A mesma esquerda que aplaude tais medidas também se entusiasmou quando Flávio Dino, Ministro da Segurança Pública de Lula, prometeu rigor aos golpistas ao propor uma Projeto de Emenda Constitucional (PEC). Essa, dentre outras medidas, puniria plataformas de internet que não derrubarem publicações “terroristas” ou “antidemocráticas”. Mais ousado foi Renan Calheiros, autor de outra PEC – e Renan tenta fundir a sua à de Dino –, que autorizaria o STF a investigar e julgar todo e qualquer cidadão que atente contra o “Estado Democrático de Direito”.

Em resumo, Flavio Dino quer colocar a polícia na gestão das redes sociais, censurando publicações livremente. Já Renan Calheiros quer tornar algo que já ocorre pontualmente, como o STF investigando pessoas sem foro por prerrogativa de função (“privilegiado”), em uma expressa autorização legal.

Voltemos então à pergunta inicial. Não é ótimo que os bolsonaristas e a extrema-direita de maneira geral sejam contidos? Sim, ambos querem instaurar uma cruzada contra a classe trabalhadora organizada, contra os direitos sociais e as liberdades democráticas. Entretanto, defender a proibição de todos os protestos e ocupações, juízes com poderes inquisitoriais e a censura nas redes sociais trava também, e principalmente, a nossa luta.

Hoje os bolsonaristas são impedidos de saírem nas ruas e se manifestarem nas redes sociais. Amanhã, serão os grevistas, os professores, os estudantes, os operários e todos aqueles que, ao perderem as esperanças nas urnas e nas instituições da República, encontrarão contra si os mesmos mecanismos burocráticos de perseguição e censura que vem sendo desenvolvidos. Vamos a outro exemplo.

O ministro Alexandre de Moraes determinou: é proibido ocupar vias e prédios públicos em todo o país. O plenário do STF confirmou a determinação. Em suma, o STF proibiu todo e qualquer tipo de protesto nas ruas, definiu infrações e punições que sequer existem na lei e sobrepôs as já existentes, como as do Código de Trânsito.
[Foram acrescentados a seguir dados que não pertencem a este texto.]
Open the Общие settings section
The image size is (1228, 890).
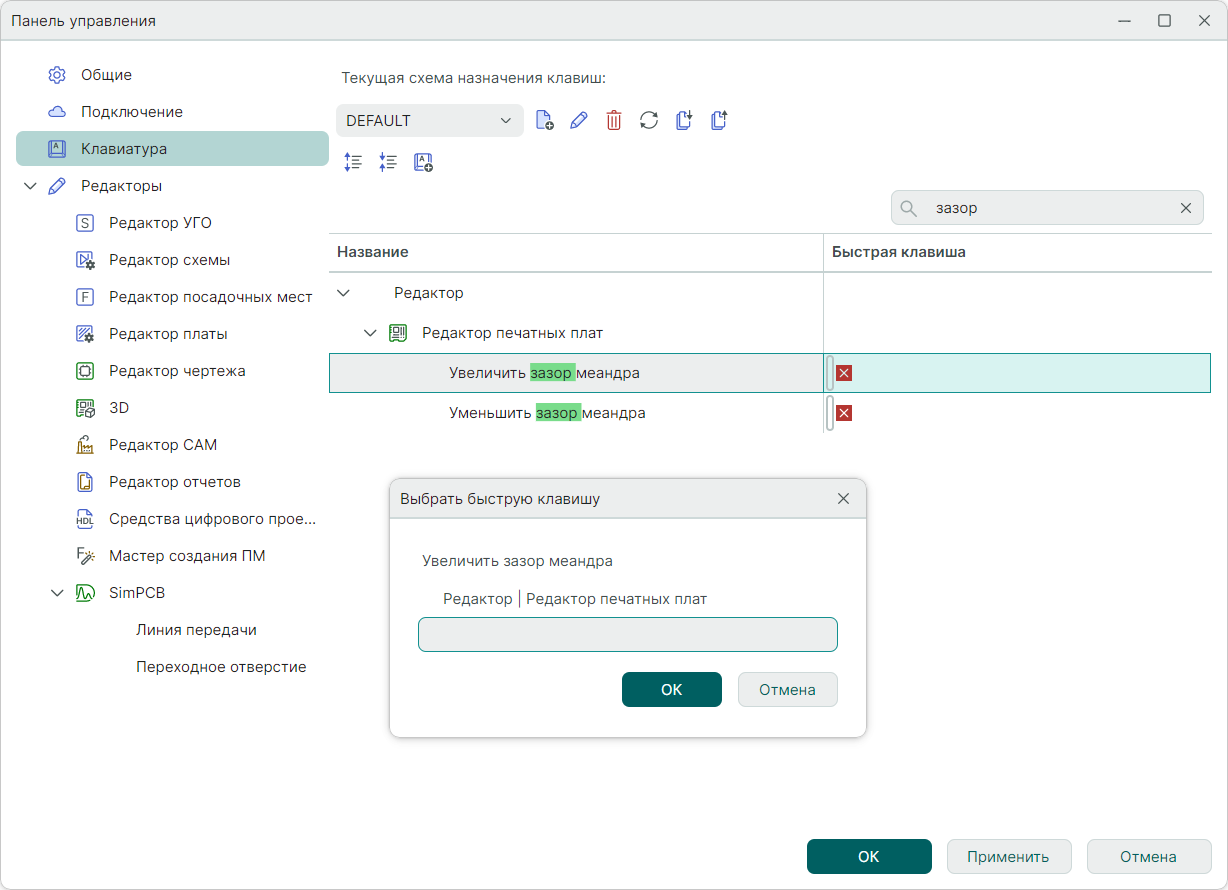pos(106,75)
Assumindo a condição de intérprete final da Constituição de forma absoluta, o STF está, verdadeiramente, agindo por cima da lei como um “poder moderador” – tal qual disse o próprio ministro do STF, Dias Toffoli. Em Botucatu, lideranças de um protesto organizado por partidos de esquerda foram ameaçadas pela prefeitura e pela polícia com a determinação de Moraes. O protesto foi cancelado.

O que estamos vendo ocorrer é o fortalecimento do bonapartismo judicial. O termo “bonapartismo” que usamos aqui foi cunhado por Marx para nomear as lideranças que, aparentemente representando todo o povo e acima das classes, utilizam o aparelho do Estado para proteger a ordem estabelecida através da força. Na prática, o “Bonaparte” pode ser uma instituição ou mesmo uma pessoa. No capitalismo, o bonapartismo serve para defender os interesses da classe dominante, especialmente sua fração mais poderosa.
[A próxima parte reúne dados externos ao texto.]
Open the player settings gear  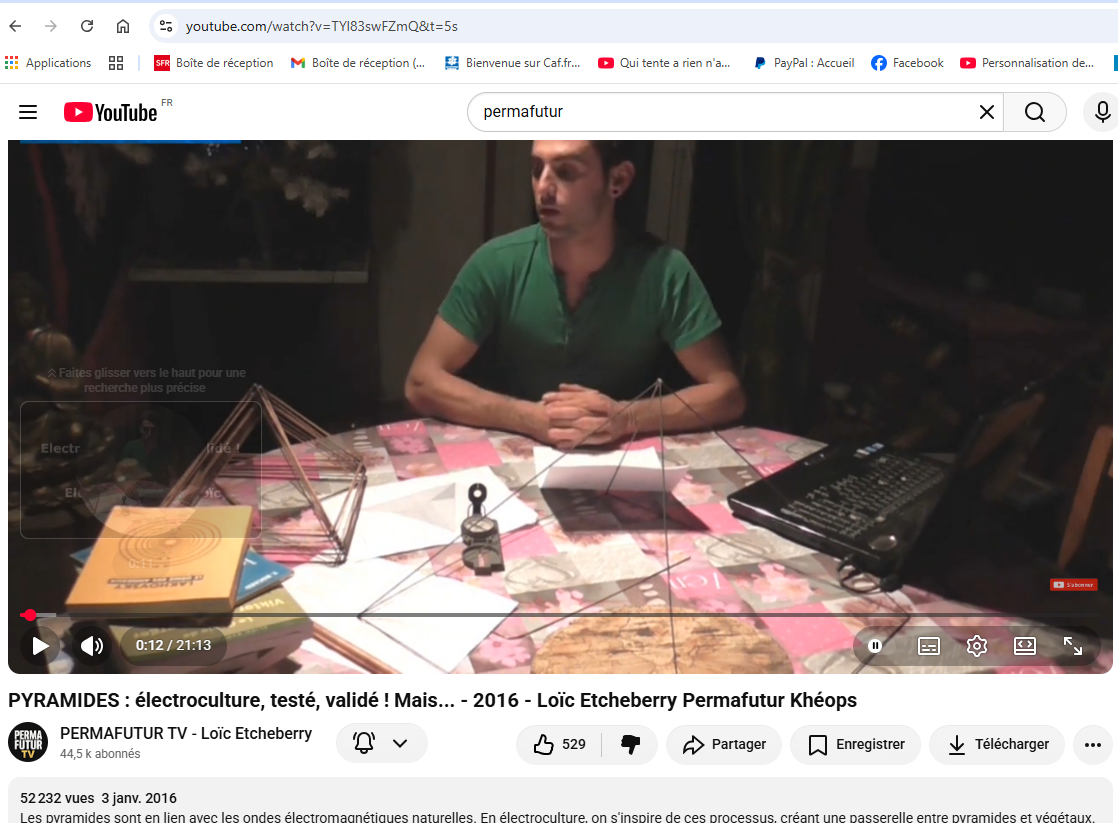tap(977, 646)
O STF, portanto, não está defendendo a classe trabalhadora, mas afiando as armas que usará contra ela no futuro. As maiores direções de esquerda (especialmente CUT, PT, PCdoB, PSOL, UNE, UBES) que estão apoiando o bonapartismo judicial, direta ou indiretamente, expressamente ou por omissão, estão cometendo um crime contra os trabalhadores e seus instrumentos organizativos.

Os órgãos de poder dos trabalhadores nunca deveriam ser substituídos pelos poderes desse Estado, ou seja, dos parlamentos, das forças armadas, da polícia, do judiciário burgueses. As massas sabem que as instituições da República protegem com grande eficiência uma minoria privilegiada de bilionários enquanto jogam migalhas para a maioria. Colocar-se em defesa destas instituições é colocar-se do outro lado da trincheira.
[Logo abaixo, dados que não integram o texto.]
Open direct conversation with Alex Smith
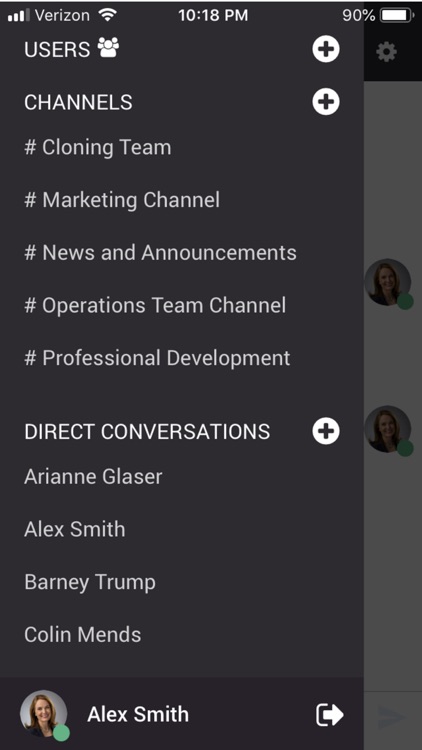 75,529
Chamar toda confiança ao “Estado Democrático de Direito” é abrir caminho para que a extrema-direita continue recrutando, com sua demagogia, cada vez mais gente para a sua suposta luta “contra o sistema”. Sendo assim, toda forma de intimidação reacionária precisa ser respondida nos locais de estudo, trabalho e moradia com reuniões, manifestações e serviços de ordem, no sentido da construção de uma frente única contra o bolsonarismo e a extrema-direita.